One of our members has "bloom where you're planted", under her name. I like this because it demonstrates that you can be useful no matter where you are.
I think very large cities (over 1 million) are unsustainable. Before the petroleum age only the very largest cities had a million or more people, and these cities were surrounded by dense and intensively productive farms, not by suburbia. I think cities will have to get smaller to become sustainable. Without cheap energy it is very difficult to keep densely populated cities healthy. In the past, the death rate in cities was much higher than in the country, due to communicable disease. Permacultural handling of humanure would relieve a lot of the danger of communicable disease in cities post cheap energy era.
I believe...We need to purify our selves and the earth right where we are BEFORE we start to live lives in another place...
I for one do not have the kind of experience or skill necessary to create/live-in an eco-village...Yet I dream to create one/live-in one...
I see the city as a kind of training ground, a place to learn the skills, to be an example of a new/ancient/sane way of life!
I also believe you by no means need land to do more permaculture projects. I've seen other threads on here dealing with land share programs. Besides, if you grow your network I'm sure you'll find other interested bodies that have the land you crave but lack the knowledge.
People who live in cities might want to look at this discussion: http://www.solviva.com/Greyburg_Greendale.htm which might help them decide what kind of city they prefer to live in.

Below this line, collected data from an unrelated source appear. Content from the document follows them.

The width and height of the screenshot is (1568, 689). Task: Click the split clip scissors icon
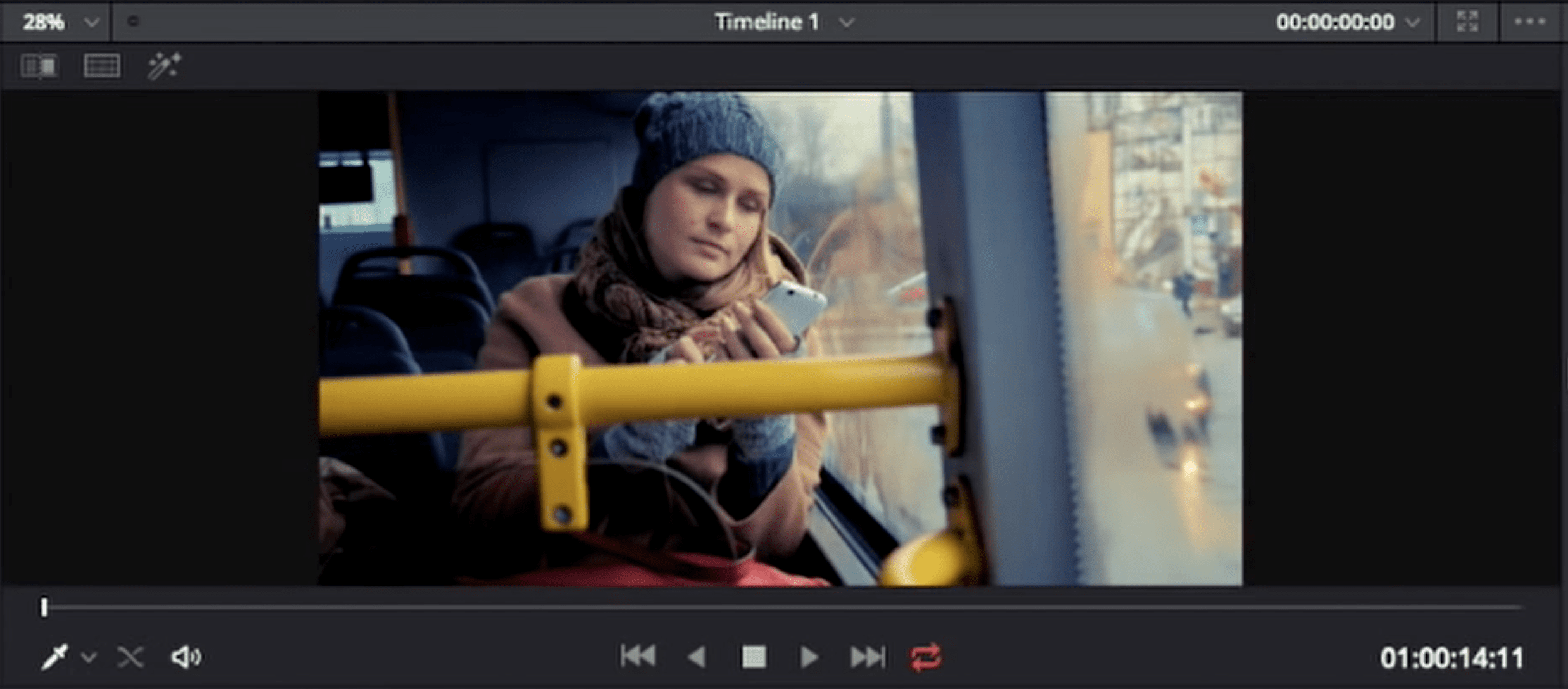click(x=131, y=657)
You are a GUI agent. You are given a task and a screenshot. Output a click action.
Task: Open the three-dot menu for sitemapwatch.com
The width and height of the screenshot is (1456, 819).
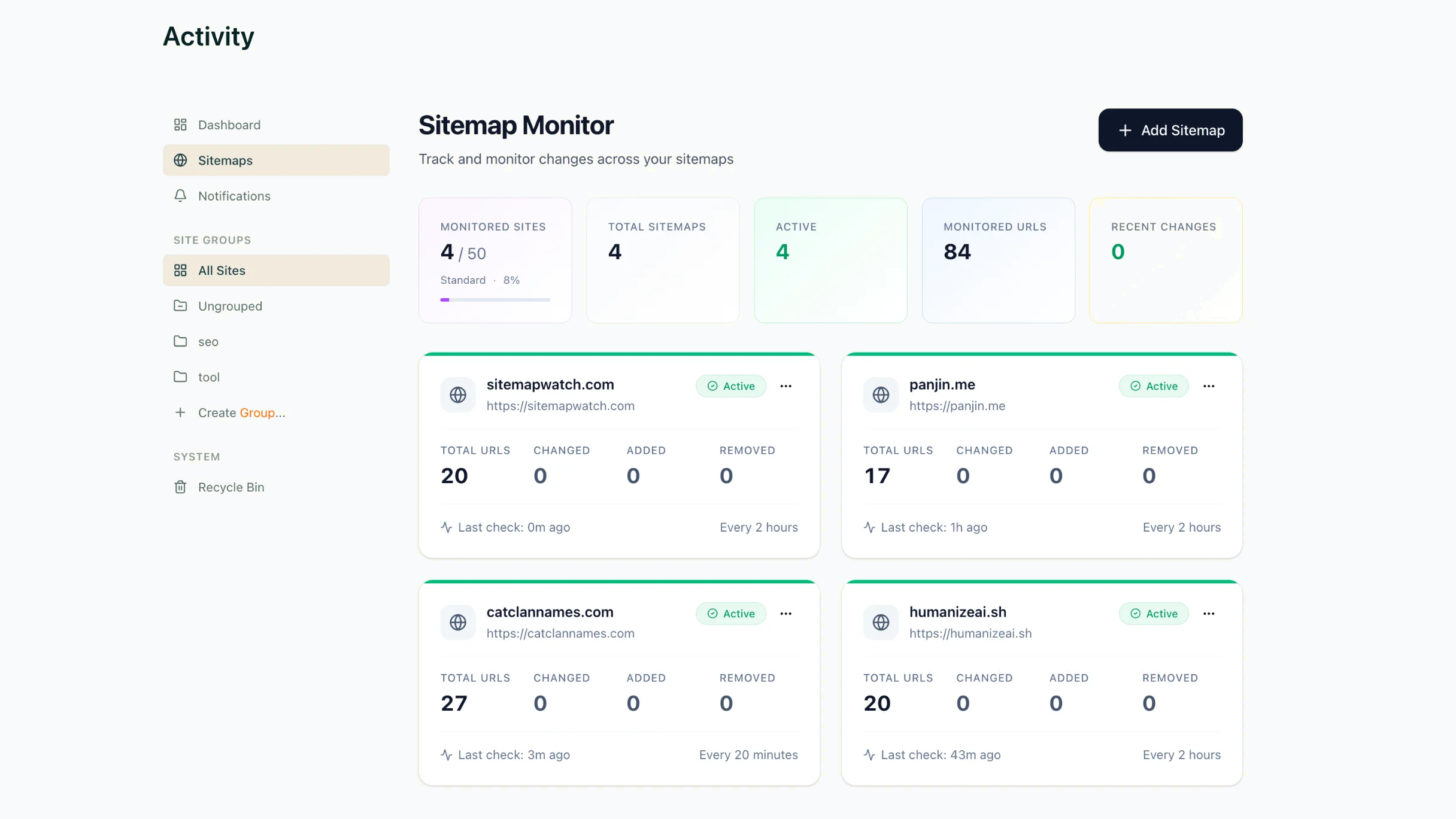click(786, 386)
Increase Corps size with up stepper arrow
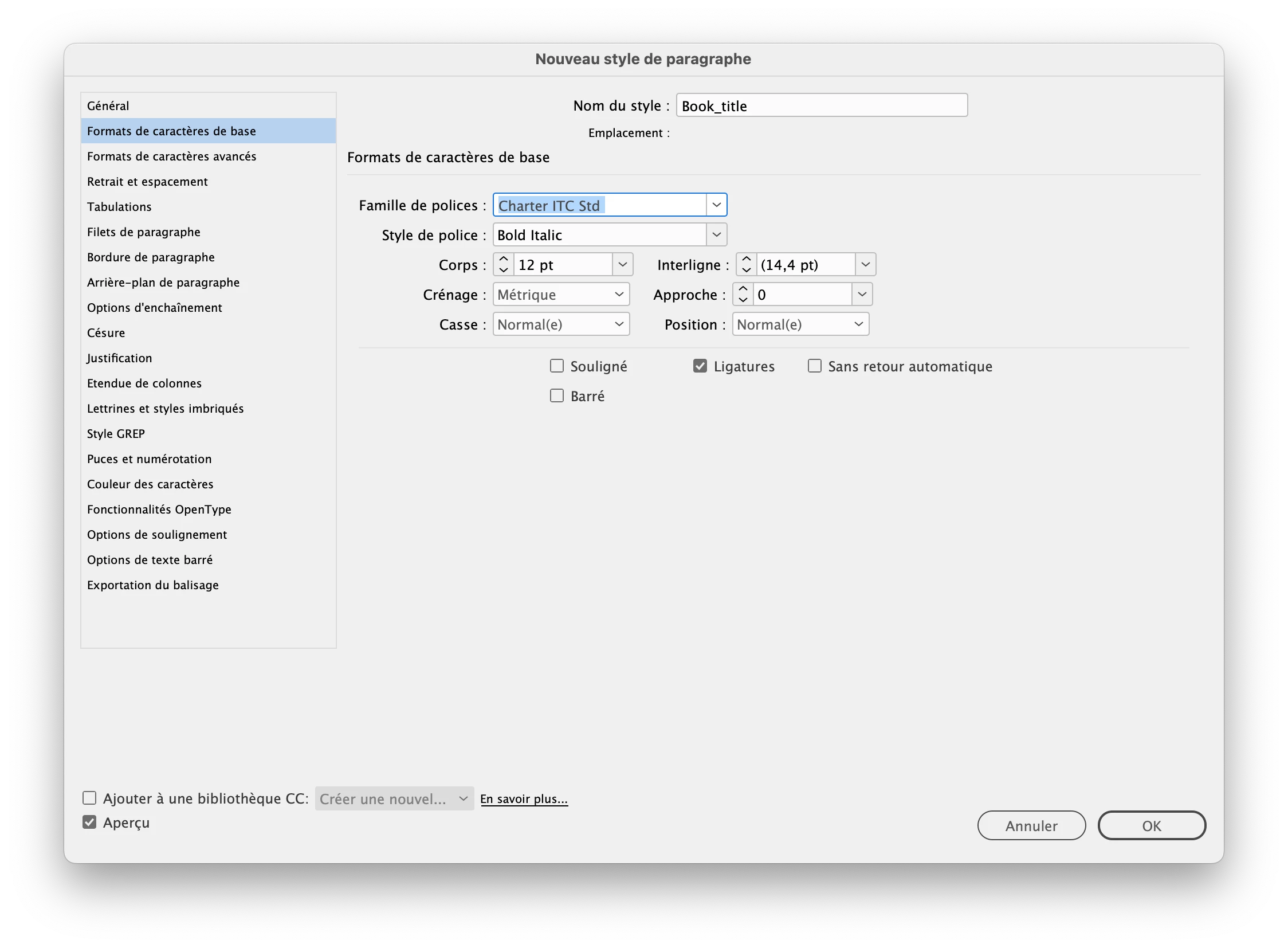This screenshot has width=1288, height=948. pos(504,260)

Jesse Chastain wrote:Hello,
My question is this. When considering the possibility that our society could and may need to go through extreme change, do you believe that, in order to help transition humanity to a more sustainable way of life, it is more productive to start/join a rural homestead/ecovillage to set an example of a better way or stay in the city and try to improve the current system? Thank you for all that you do, Jesse
I think the problem with Permaculture is that to outsiders it looks like some kooky, hippy idea. "maaaan, these carrots are like, so tasty- I grew them in cow sh1t dooood!" Look up practically any permaculture video on youtube, you'll see what I mean. (sepp holzer and Geoff Lawton are exceptions lol)
My opinion is that WHEREVER we live, we need to get the squares to dig permaculture instead of freaking them out by emphasizing any counter-cultural basis. How many hippy communes that started out to save the world ended up just being the "long hairs on the edge of town"?
Infiltrate the local Master Gardeners club, community gardens,etc. and turn on those normal cats that that don't grok the lingo.
Bring it to the mainstream wherever you are.
if you love living in the city I would say stay there and work on permaculture and have fun because if you are not having fun you have got the design wrong.
We need to effect positive change everywhere as a ethical design science evolution in thinking for all of humanity.
My rancher neighbor sprays herbicide on the native persimmons because the raccoons like to eat the fruit. He doesn't even raise poultry as far as I know , he raises beef cattle (I, on the other hand,do raise poultry - and I LOVE the persimmons) so I don't know what he has against raccoons, but he is willing to kill one of the few species of tree which are thriving in our drought in order to spite the raccoons. He has killed every single persimmon tree on his land, as far as I can tell. How can I reach him with permaculture? Ranchers are among the most stubborn people on the planet. If you intend to influence them with permaculture, you better know what the hell you're doing.